Screenshot grounding data
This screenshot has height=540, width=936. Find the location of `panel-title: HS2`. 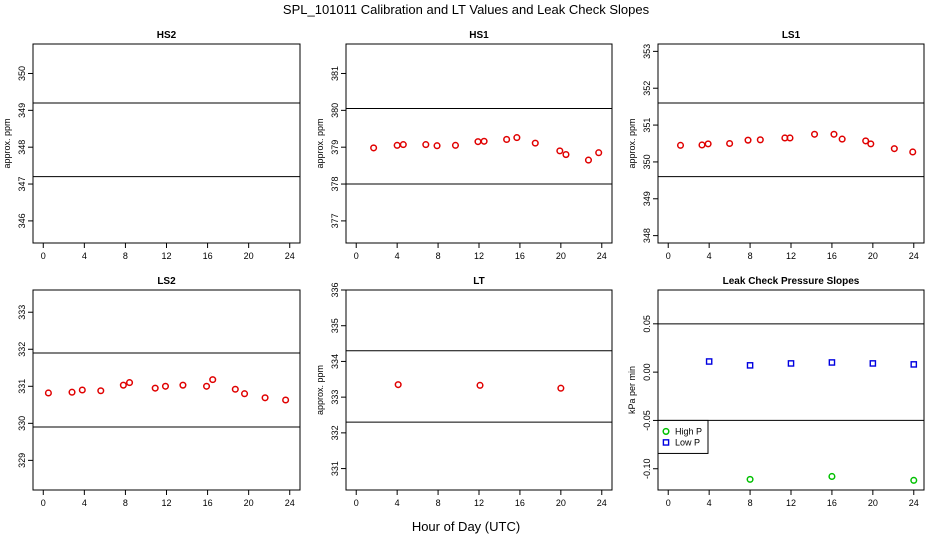

panel-title: HS2 is located at coordinates (167, 36).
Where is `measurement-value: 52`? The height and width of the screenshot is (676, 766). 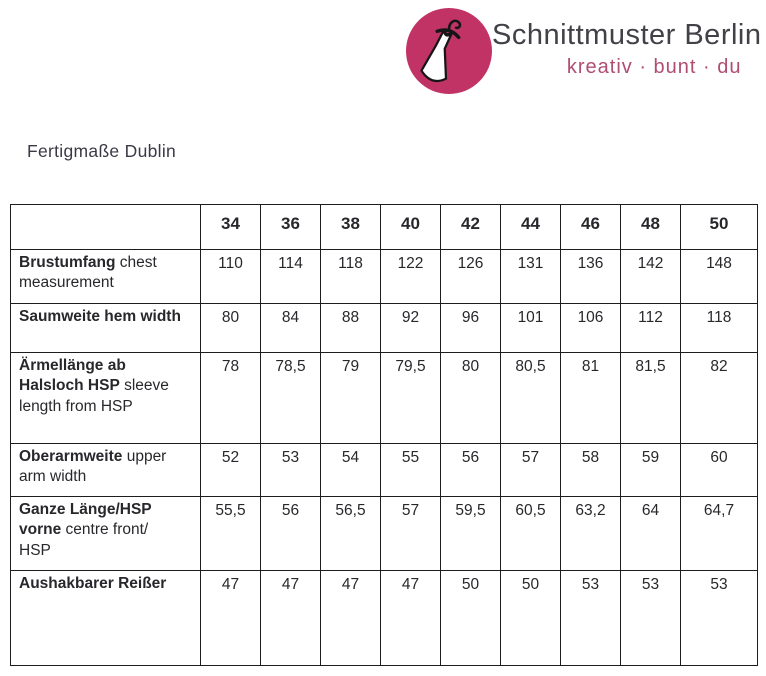
measurement-value: 52 is located at coordinates (230, 470).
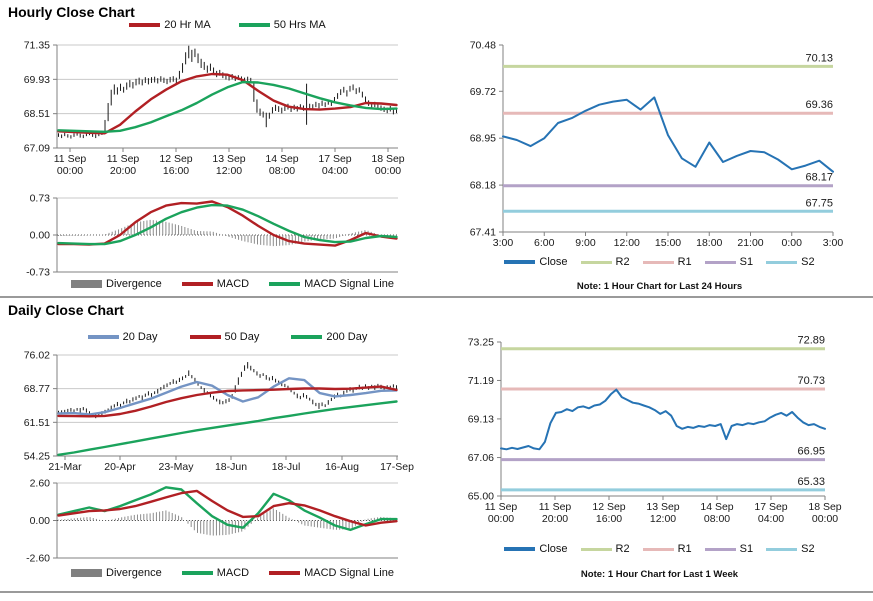  Describe the element at coordinates (116, 284) in the screenshot. I see `legend-item-divergence: Divergence` at that location.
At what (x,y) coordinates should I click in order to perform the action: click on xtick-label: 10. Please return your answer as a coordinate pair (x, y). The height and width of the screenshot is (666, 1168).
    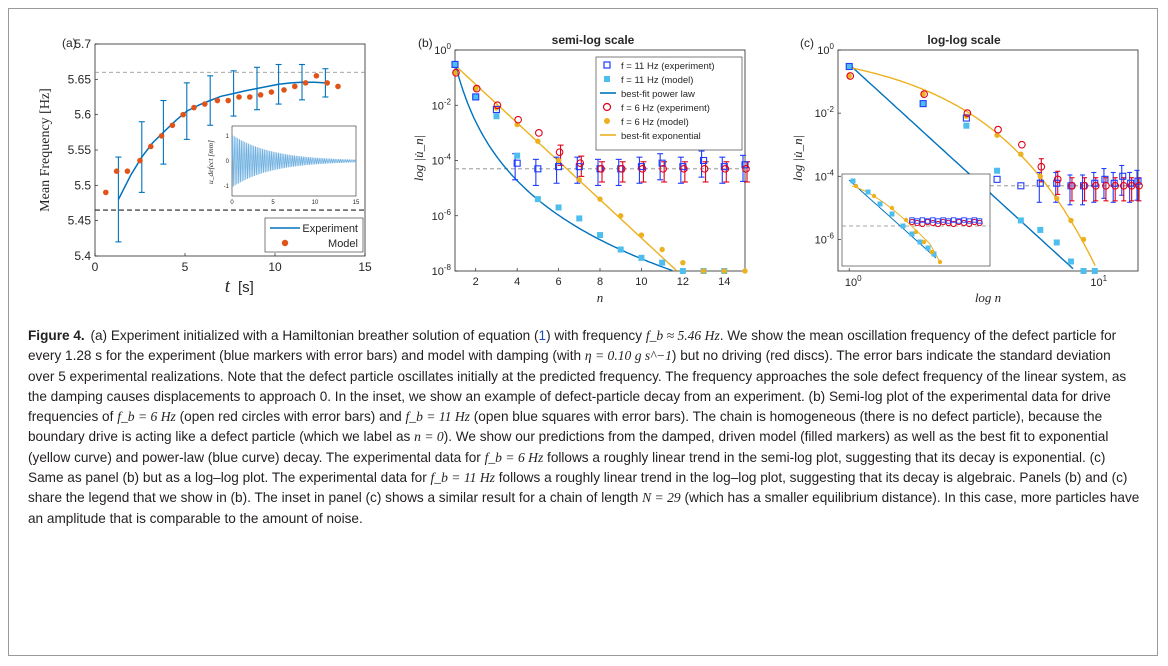
    Looking at the image, I should click on (275, 267).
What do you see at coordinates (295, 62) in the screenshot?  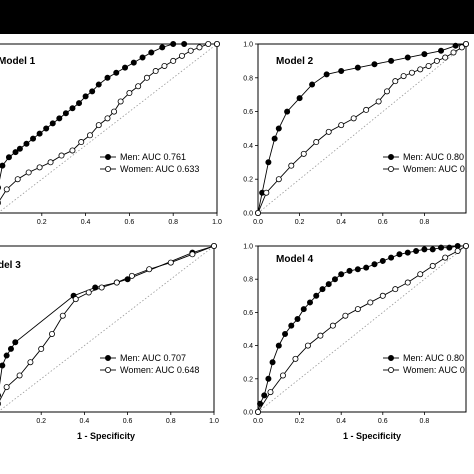 I see `panel-title: Model 2` at bounding box center [295, 62].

## TASK TO COMPLETE
Edit the records from the start through the line with "panel-title: HS2 is", swapping "location" for "position" and keeping everything else unchanged. Omit the pictures from your answer.

## RESULT
This screenshot has height=540, width=936. Find the position of `panel-title: HS2`. 

panel-title: HS2 is located at coordinates (167, 36).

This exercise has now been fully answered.